▸ Data in this exercise
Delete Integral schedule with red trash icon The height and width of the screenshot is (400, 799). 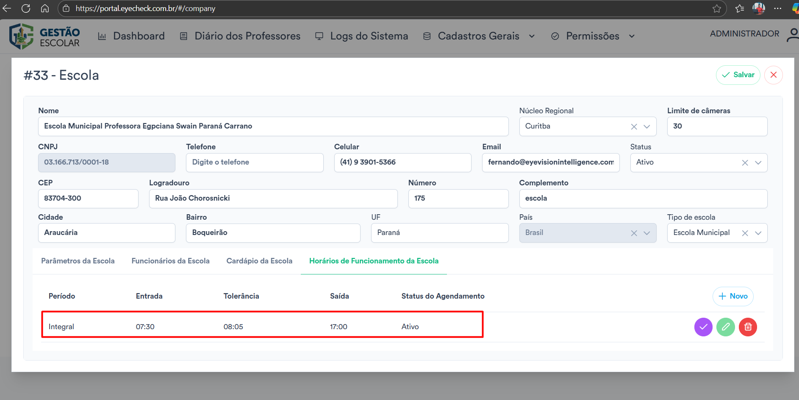(748, 327)
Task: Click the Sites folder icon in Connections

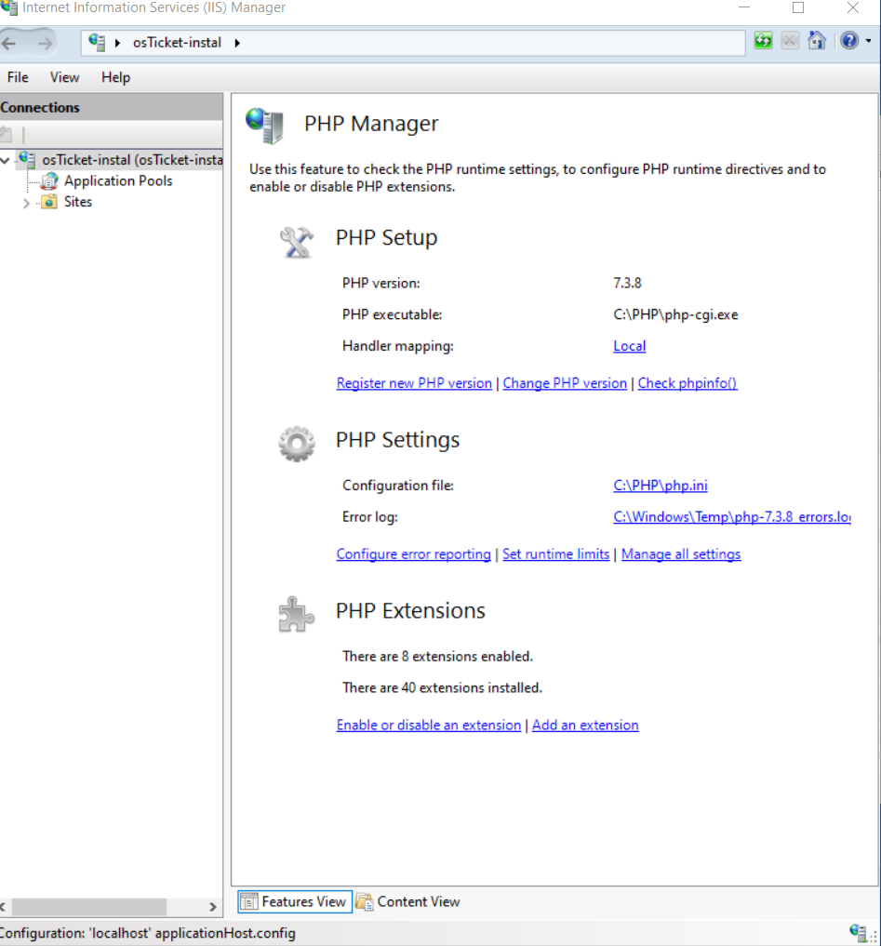Action: [x=48, y=202]
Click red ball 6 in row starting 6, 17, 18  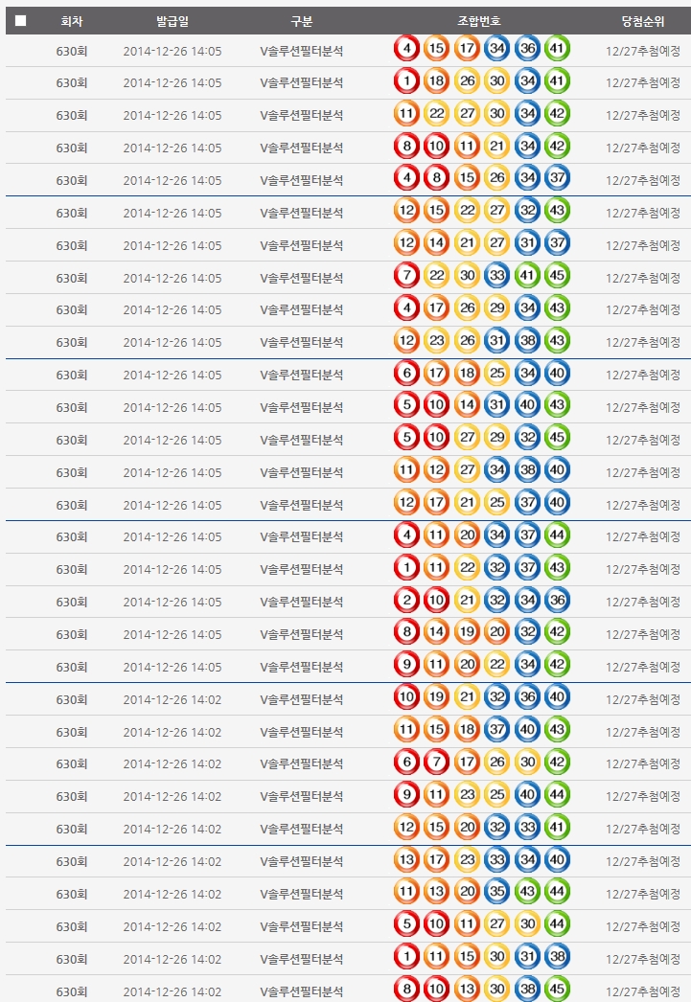click(x=407, y=374)
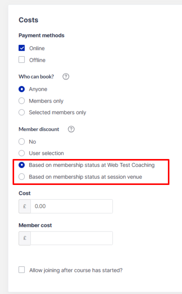
Task: Enable the Offline payment method checkbox
Action: pos(22,60)

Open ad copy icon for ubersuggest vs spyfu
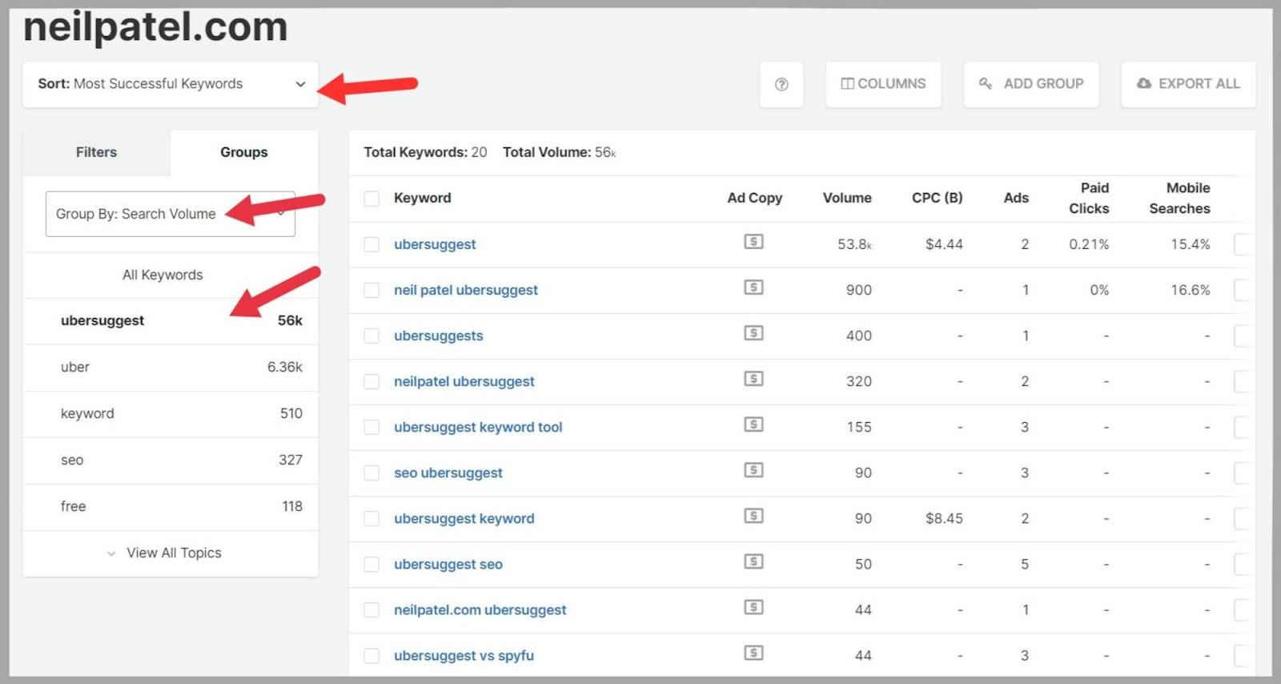click(x=753, y=653)
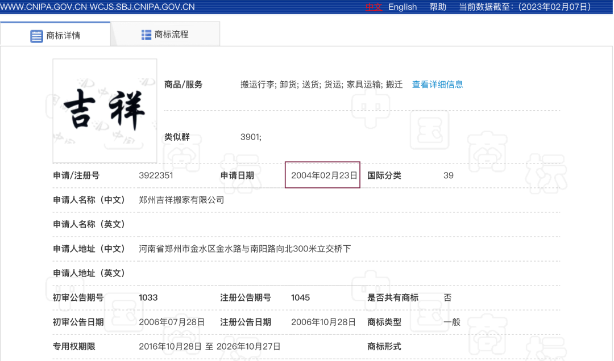Click the 查看详细信息 link
The image size is (614, 361).
(x=437, y=85)
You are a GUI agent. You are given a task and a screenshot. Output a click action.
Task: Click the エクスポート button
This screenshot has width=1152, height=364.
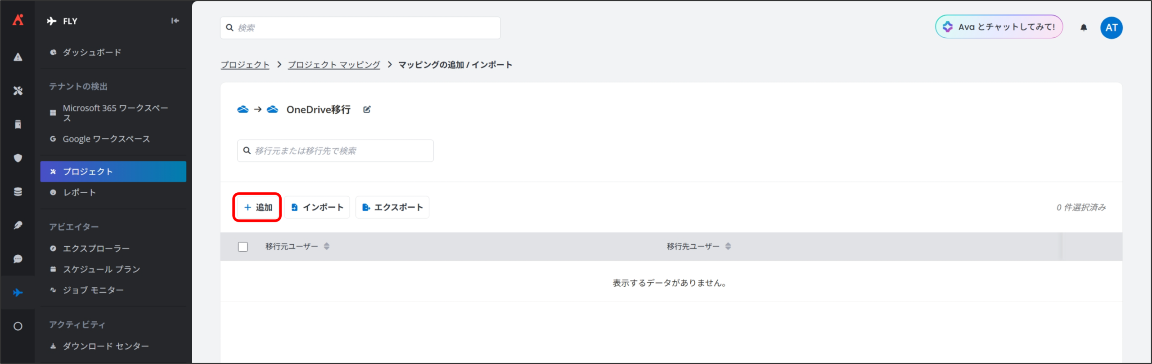click(392, 207)
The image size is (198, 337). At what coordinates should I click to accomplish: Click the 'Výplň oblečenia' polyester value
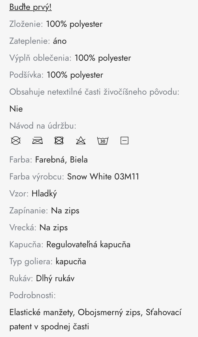103,58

▸ Task to carry out
From the line that contains "Open ad copy icon for ubersuggest vs spyfu" to the last line of the records above, copy each line exactly, both ends included, and leave the pictures out.

▸ Task result
Open ad copy icon for ubersuggest vs spyfu
click(x=753, y=653)
Click the 查看详细信息 link
The image size is (614, 361).
(x=437, y=85)
You are a GUI agent. You are given a task and a screenshot. Output a click action.
Task: Click the エクスポート button
This screenshot has width=1152, height=364.
click(392, 207)
The image size is (198, 337). At what coordinates should I click to accomplish: Click the 'Výplň oblečenia' polyester value
103,58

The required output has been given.